STATED TASK:
Count the lines of the entries below that contain the string "width", and reply with only that number.

ROWS:
● ● ● ● ● ● ●

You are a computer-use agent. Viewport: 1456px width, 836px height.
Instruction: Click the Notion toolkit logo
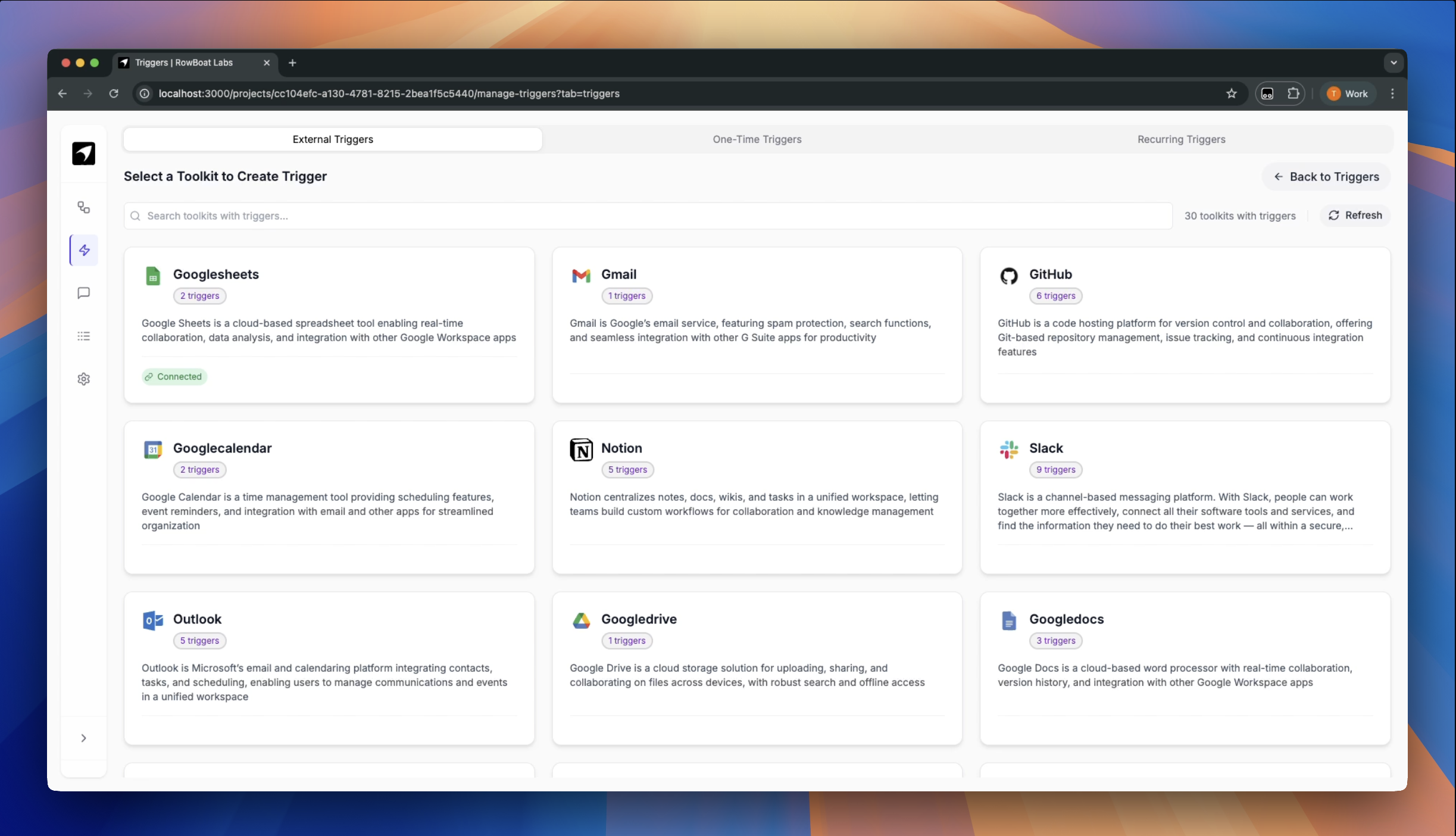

● ● ● ● ● ● ●

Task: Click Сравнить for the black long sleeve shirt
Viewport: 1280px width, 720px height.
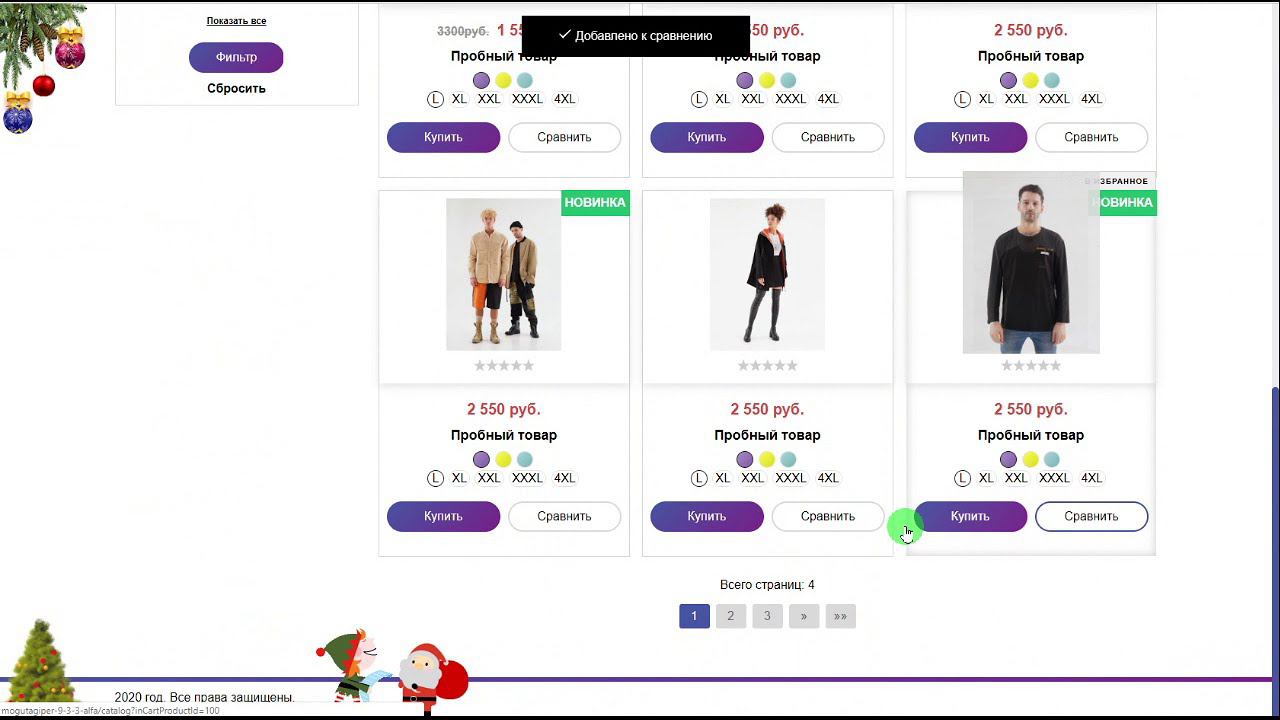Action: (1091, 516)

● ● ● ● ● ● ●

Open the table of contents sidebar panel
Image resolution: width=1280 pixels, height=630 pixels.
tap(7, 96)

● ● ● ● ● ● ●

WRITTEN REPLY:
3